* [WORK INSTRUCTIONS]:
A – In the blog post about Pulp, who is named as the band's frontman?
B – Duplicate the blog post about Pulp from "As a certain" up to and including "of that anyway?".
┌─ TEXT TO READ
Wednesday, August 25, 2010

Help The Aged: Counting Down To The Year 2000 (When We're All Fully Grown)

As a certain type of youth, there's a certain appeal to a certain type of adulthood. The period between becoming a grown-up and becoming an adult. Adrift, probably surviving on cigarettes and whatever drinks you can scam a girl into buying you, and distinctly outside the norm. Over-educated and underpaid, you probably think you're under-appreciated as well, a self-absorbed intellectual, fascinated by social strata, since it's so easy to stand outside it, because who'd want to be a part of that anyway?

Which brings me to Pulp. To an American tennager in the mid-90s, Pulp held the seedy allure of an exotic sort of rinky-dink glamor, the kind that only that specifc kind of demographic above could create. They were certainly adult, what with their songs of sex and pubs and bad break-ups, and all the drunken hopelessness that comes with that. Their songs sounded like people making do with whatever they had, because none of it mattered anyway, but as Pulp frontman/mastermind Jarvis Cocker put it, "there's nothing else to do." Pulp comes across like a combination of Mississippi blues and Johnny Rotten: we're singing to make ourselves feel better... but there's really no future. I could never tell whether the group (whose spiritual guide is Cocker, without a doubt) was truly sticking up the common people, because they were all so clearly educated and intellectual in ways that "the masses" they often describe could never be.
└─
┌─ DATA
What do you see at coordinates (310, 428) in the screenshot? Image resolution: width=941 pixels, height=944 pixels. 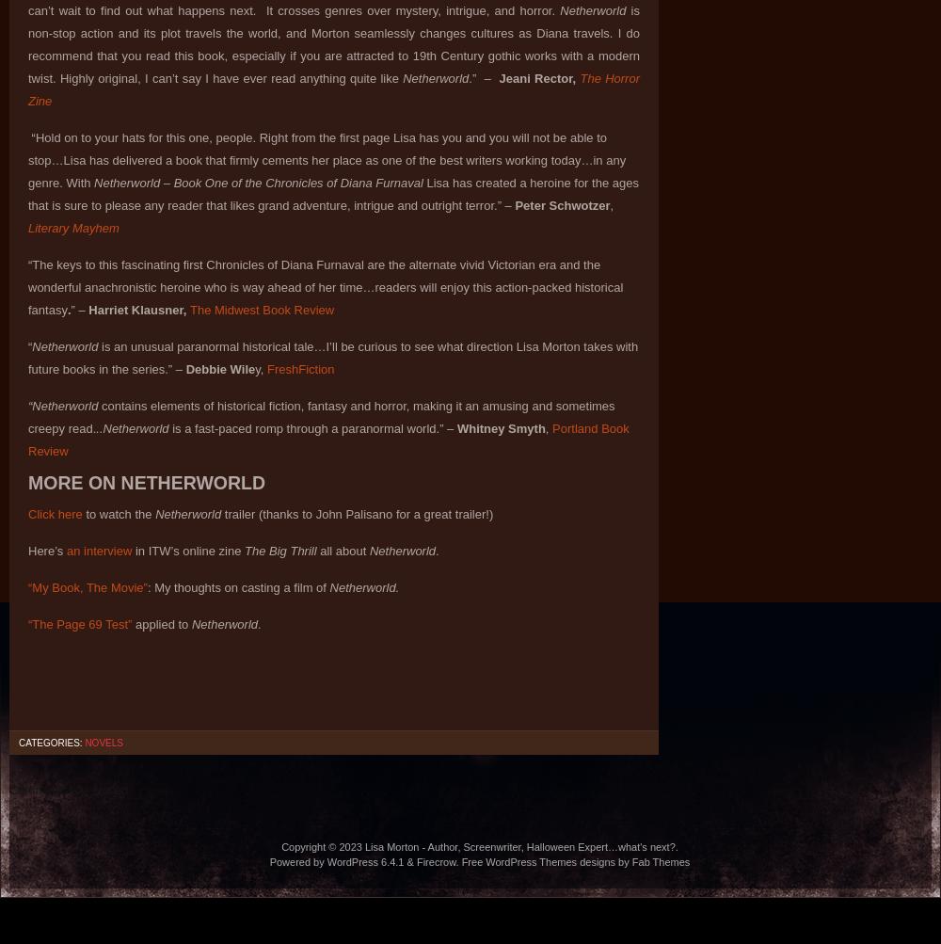 I see `'is a fast-paced romp through a paranormal world.” –'` at bounding box center [310, 428].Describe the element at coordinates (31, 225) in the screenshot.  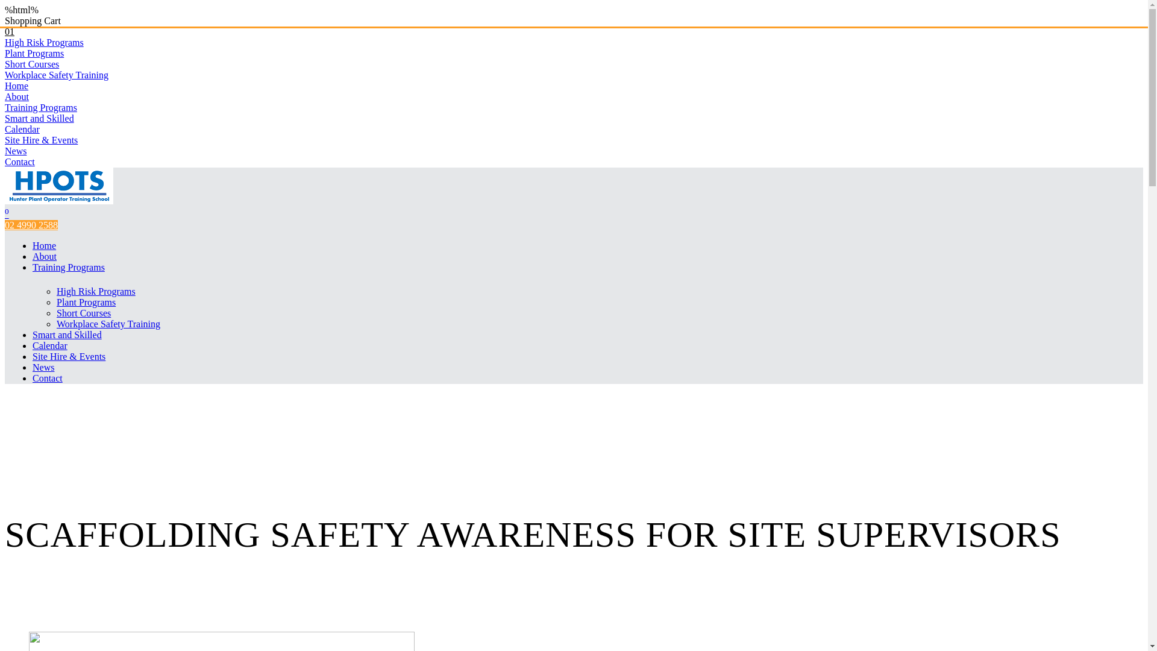
I see `'02 4990 2588'` at that location.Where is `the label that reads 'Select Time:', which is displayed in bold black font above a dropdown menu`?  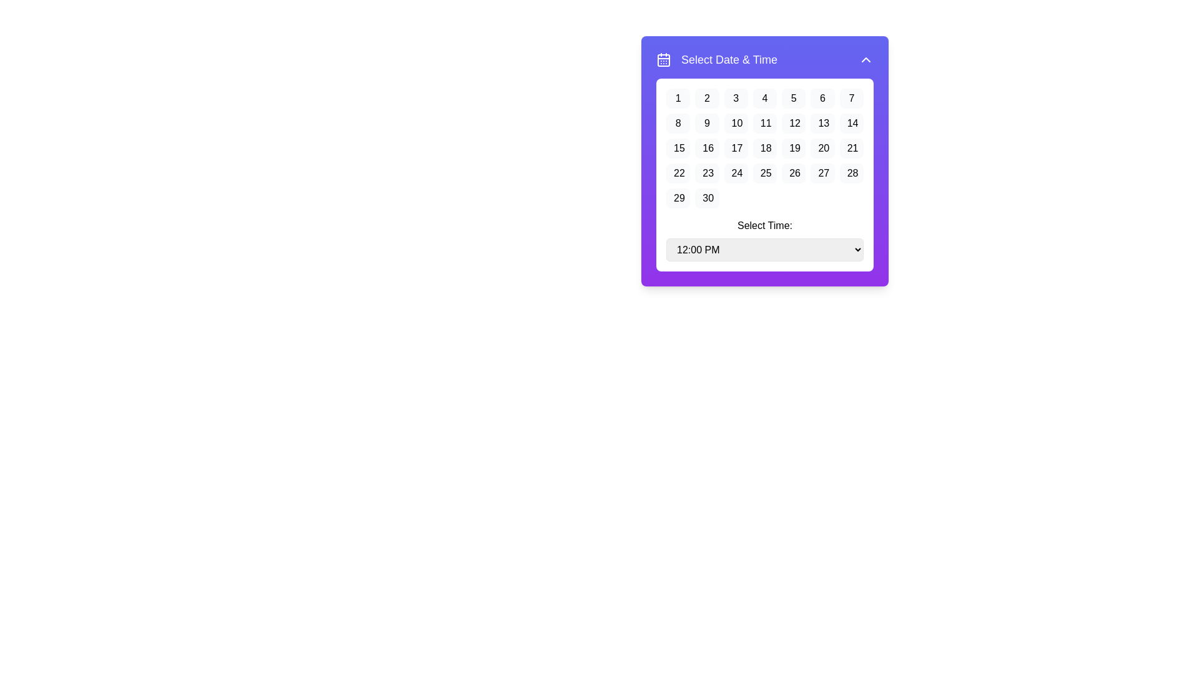 the label that reads 'Select Time:', which is displayed in bold black font above a dropdown menu is located at coordinates (764, 226).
└─
* [ANSWERS TO THE EXERCISES]:
A – Jarvis Cocker

B –
As a certain type of youth, there's a certain appeal to a certain type of adulthood. The period between becoming a grown-up and becoming an adult. Adrift, probably surviving on cigarettes and whatever drinks you can scam a girl into buying you, and distinctly outside the norm. Over-educated and underpaid, you probably think you're under-appreciated as well, a self-absorbed intellectual, fascinated by social strata, since it's so easy to stand outside it, because who'd want to be a part of that anyway?